┏━━

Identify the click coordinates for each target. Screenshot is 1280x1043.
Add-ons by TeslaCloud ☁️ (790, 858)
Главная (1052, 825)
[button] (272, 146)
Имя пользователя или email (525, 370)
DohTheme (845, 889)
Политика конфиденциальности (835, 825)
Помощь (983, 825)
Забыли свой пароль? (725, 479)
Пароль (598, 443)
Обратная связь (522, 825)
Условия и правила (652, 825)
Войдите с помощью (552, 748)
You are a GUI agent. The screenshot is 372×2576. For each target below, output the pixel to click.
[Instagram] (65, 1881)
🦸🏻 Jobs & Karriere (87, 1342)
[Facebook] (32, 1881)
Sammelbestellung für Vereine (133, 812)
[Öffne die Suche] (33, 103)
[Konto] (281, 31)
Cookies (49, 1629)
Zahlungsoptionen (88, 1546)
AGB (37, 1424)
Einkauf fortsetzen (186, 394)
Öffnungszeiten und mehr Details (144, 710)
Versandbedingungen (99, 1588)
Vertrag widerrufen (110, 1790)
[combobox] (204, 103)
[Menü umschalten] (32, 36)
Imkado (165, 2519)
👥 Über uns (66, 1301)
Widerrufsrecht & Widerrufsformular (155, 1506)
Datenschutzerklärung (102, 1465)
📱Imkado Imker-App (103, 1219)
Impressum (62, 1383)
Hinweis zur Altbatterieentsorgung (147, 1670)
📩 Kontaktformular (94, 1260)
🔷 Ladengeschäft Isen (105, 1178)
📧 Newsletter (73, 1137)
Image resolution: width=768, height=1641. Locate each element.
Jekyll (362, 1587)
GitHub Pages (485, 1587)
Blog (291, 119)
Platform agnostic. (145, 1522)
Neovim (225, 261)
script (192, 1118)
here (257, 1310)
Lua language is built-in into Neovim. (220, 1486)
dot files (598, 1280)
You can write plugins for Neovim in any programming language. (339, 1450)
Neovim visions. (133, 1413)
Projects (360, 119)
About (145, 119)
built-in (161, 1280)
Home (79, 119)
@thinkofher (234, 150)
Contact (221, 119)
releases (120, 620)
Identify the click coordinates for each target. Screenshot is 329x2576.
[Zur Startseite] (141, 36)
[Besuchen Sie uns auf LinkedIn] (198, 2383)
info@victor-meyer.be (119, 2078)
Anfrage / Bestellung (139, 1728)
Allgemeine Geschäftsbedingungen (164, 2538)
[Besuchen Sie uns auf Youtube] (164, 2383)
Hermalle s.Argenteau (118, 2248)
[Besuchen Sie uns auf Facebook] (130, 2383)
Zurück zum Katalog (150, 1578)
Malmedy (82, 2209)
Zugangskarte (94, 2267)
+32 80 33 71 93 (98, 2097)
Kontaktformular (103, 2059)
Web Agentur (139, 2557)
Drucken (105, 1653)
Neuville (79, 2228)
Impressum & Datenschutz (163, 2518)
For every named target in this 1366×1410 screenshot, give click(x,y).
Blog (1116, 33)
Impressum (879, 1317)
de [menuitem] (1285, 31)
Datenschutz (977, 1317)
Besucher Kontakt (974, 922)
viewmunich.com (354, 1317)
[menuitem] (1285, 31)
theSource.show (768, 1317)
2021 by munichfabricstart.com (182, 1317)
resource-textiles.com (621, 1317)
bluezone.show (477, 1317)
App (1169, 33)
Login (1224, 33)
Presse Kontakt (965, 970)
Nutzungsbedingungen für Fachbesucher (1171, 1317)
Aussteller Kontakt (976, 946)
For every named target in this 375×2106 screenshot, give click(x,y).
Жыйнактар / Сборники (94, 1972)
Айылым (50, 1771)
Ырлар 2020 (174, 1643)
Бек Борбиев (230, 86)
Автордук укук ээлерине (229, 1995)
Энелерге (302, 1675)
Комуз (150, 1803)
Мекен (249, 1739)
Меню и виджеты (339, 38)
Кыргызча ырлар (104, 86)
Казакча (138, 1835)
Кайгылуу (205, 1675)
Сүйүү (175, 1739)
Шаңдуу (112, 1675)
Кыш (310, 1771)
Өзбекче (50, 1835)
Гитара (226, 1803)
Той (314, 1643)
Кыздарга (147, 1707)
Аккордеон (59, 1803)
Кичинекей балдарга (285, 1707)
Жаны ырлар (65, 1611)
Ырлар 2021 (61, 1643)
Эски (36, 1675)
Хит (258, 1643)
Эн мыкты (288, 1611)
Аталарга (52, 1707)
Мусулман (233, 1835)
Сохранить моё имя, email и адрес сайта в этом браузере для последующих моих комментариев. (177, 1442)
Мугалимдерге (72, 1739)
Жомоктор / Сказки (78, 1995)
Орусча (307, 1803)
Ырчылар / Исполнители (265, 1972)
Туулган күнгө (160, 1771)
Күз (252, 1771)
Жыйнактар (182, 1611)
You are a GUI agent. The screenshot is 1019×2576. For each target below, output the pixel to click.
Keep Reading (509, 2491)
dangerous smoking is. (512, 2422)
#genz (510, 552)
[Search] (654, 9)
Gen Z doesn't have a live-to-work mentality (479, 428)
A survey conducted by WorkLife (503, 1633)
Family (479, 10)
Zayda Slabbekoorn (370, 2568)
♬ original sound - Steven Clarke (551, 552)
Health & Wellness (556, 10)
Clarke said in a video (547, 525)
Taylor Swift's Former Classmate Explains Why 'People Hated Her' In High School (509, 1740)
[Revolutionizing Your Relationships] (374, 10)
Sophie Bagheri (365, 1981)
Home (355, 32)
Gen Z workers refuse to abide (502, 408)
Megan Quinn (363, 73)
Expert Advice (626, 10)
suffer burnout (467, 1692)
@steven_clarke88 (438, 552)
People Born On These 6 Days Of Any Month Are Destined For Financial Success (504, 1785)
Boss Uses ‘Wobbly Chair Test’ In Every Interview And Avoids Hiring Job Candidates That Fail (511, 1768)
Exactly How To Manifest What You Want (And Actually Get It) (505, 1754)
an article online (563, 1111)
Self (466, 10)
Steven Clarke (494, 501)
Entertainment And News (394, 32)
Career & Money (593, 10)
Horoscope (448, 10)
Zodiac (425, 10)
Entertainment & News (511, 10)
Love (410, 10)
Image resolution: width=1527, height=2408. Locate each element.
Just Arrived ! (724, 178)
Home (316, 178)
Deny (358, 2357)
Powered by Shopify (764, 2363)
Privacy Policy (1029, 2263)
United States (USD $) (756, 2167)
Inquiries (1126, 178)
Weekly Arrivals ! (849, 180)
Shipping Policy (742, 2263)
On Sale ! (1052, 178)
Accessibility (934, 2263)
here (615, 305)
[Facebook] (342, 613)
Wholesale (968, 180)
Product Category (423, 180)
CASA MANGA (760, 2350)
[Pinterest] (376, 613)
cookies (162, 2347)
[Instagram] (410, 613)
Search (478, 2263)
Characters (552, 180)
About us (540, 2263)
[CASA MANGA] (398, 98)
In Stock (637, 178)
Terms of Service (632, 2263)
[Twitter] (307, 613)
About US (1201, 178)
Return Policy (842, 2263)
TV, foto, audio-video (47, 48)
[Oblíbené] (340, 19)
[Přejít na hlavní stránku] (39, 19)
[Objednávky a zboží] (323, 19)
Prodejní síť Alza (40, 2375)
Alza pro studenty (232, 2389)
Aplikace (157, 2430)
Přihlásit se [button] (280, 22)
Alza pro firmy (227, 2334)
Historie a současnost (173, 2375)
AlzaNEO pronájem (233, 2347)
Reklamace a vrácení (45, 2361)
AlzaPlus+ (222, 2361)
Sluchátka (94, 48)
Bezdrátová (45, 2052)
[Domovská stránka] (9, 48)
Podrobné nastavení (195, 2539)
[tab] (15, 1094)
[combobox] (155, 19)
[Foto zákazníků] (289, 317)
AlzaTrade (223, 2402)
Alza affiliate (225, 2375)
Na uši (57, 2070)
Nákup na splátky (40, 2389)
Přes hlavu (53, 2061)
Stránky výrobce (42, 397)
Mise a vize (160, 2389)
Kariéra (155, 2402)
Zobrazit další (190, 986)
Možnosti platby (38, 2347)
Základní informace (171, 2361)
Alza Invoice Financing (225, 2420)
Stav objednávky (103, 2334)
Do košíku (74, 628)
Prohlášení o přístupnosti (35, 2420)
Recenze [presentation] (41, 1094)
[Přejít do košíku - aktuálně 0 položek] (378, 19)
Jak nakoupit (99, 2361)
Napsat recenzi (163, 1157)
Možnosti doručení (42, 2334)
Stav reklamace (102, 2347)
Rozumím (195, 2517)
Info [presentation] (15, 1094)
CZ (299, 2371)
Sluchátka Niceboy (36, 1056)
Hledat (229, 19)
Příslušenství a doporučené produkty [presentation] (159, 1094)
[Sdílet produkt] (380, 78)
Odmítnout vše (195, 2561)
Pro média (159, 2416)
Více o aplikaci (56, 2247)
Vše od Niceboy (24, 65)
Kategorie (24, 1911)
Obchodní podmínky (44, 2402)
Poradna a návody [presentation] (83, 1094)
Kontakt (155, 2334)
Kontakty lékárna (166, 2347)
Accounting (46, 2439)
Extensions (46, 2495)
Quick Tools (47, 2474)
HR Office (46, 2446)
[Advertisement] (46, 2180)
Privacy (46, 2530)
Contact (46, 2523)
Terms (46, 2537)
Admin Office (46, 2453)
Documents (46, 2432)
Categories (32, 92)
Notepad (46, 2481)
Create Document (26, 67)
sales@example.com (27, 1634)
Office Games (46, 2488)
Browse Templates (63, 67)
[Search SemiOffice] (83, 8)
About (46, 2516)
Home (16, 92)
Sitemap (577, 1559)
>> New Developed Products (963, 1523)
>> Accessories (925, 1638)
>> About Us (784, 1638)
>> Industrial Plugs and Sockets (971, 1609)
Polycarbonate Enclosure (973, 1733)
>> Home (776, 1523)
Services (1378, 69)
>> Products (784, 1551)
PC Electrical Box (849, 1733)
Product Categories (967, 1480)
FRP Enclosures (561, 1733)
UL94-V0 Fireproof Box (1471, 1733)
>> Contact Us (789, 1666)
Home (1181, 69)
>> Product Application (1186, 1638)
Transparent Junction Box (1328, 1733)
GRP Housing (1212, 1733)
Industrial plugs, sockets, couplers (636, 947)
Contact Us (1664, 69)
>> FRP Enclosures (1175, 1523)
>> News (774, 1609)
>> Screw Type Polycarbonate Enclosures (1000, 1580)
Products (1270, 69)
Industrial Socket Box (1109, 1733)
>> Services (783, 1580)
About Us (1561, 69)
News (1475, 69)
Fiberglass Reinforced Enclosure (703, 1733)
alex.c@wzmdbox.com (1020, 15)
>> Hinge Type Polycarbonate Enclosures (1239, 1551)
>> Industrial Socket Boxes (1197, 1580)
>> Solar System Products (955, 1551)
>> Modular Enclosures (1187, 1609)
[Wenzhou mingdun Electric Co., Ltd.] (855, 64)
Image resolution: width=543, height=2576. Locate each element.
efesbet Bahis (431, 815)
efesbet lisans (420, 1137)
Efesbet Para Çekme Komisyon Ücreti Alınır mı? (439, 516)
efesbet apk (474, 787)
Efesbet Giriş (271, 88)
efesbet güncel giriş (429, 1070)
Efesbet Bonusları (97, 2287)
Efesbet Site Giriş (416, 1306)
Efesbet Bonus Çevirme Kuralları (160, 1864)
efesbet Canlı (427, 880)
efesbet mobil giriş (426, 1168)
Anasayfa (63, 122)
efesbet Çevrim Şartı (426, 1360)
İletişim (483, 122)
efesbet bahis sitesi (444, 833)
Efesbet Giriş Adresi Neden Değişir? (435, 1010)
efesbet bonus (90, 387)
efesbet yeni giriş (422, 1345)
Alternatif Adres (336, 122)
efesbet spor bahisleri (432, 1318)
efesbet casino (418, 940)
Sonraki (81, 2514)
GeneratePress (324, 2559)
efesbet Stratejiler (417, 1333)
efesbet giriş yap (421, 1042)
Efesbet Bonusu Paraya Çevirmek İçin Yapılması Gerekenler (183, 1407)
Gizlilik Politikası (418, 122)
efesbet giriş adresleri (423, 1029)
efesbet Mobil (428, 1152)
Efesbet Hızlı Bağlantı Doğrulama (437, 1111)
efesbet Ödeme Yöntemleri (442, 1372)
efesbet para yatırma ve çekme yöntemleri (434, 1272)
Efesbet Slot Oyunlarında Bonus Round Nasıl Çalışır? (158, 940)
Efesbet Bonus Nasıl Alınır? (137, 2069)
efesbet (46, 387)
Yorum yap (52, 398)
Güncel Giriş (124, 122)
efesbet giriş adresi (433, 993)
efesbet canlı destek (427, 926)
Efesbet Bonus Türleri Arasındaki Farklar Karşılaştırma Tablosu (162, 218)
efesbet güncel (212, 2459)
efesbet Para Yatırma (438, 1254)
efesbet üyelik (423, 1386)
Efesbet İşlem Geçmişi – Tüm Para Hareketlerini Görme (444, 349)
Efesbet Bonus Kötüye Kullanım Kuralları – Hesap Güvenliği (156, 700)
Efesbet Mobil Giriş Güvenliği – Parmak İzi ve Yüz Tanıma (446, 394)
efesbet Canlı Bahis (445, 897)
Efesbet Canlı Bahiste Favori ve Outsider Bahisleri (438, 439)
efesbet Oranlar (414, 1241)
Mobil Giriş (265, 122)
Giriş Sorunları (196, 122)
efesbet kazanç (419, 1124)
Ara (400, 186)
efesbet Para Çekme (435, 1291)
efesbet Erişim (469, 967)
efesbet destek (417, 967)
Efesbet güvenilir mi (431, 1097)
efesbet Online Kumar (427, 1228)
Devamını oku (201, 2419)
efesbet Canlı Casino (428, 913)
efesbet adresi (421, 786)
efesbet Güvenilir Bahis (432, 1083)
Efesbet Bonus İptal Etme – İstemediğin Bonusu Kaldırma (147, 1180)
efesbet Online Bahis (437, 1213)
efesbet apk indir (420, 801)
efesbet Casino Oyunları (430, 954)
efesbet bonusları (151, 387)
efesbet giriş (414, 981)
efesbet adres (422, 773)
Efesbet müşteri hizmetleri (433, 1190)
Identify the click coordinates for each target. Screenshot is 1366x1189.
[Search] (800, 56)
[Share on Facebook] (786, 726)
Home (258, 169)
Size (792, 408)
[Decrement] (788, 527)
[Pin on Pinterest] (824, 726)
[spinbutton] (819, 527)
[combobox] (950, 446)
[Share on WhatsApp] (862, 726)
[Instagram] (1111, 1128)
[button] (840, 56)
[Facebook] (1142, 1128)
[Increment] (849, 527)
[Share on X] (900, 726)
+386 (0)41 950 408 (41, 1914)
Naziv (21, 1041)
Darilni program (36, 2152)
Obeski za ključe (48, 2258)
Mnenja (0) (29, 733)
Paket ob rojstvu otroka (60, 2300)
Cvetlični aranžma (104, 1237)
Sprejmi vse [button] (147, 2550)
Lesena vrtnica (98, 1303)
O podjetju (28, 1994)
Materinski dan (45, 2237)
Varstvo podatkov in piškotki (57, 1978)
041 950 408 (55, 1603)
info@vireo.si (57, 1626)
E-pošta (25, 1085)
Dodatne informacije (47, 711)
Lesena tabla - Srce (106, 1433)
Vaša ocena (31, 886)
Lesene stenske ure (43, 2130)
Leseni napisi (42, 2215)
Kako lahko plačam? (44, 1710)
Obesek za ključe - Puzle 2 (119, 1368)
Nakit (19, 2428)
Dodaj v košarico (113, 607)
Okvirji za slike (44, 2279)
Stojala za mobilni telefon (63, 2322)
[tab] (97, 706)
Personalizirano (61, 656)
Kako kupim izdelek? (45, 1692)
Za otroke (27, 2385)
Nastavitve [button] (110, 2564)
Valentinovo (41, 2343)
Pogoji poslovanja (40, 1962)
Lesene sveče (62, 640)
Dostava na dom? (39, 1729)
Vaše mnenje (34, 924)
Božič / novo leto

┗━━

▶ _WORK INSTRUCTIONS_: Working from the entries above, return all lines that contain "presentation".

▶ _ANSWER TO THE PROBLEM_:
Recenze [presentation] (41, 1094)
Info [presentation] (15, 1094)
Příslušenství a doporučené produkty [presentation] (159, 1094)
Poradna a návody [presentation] (83, 1094)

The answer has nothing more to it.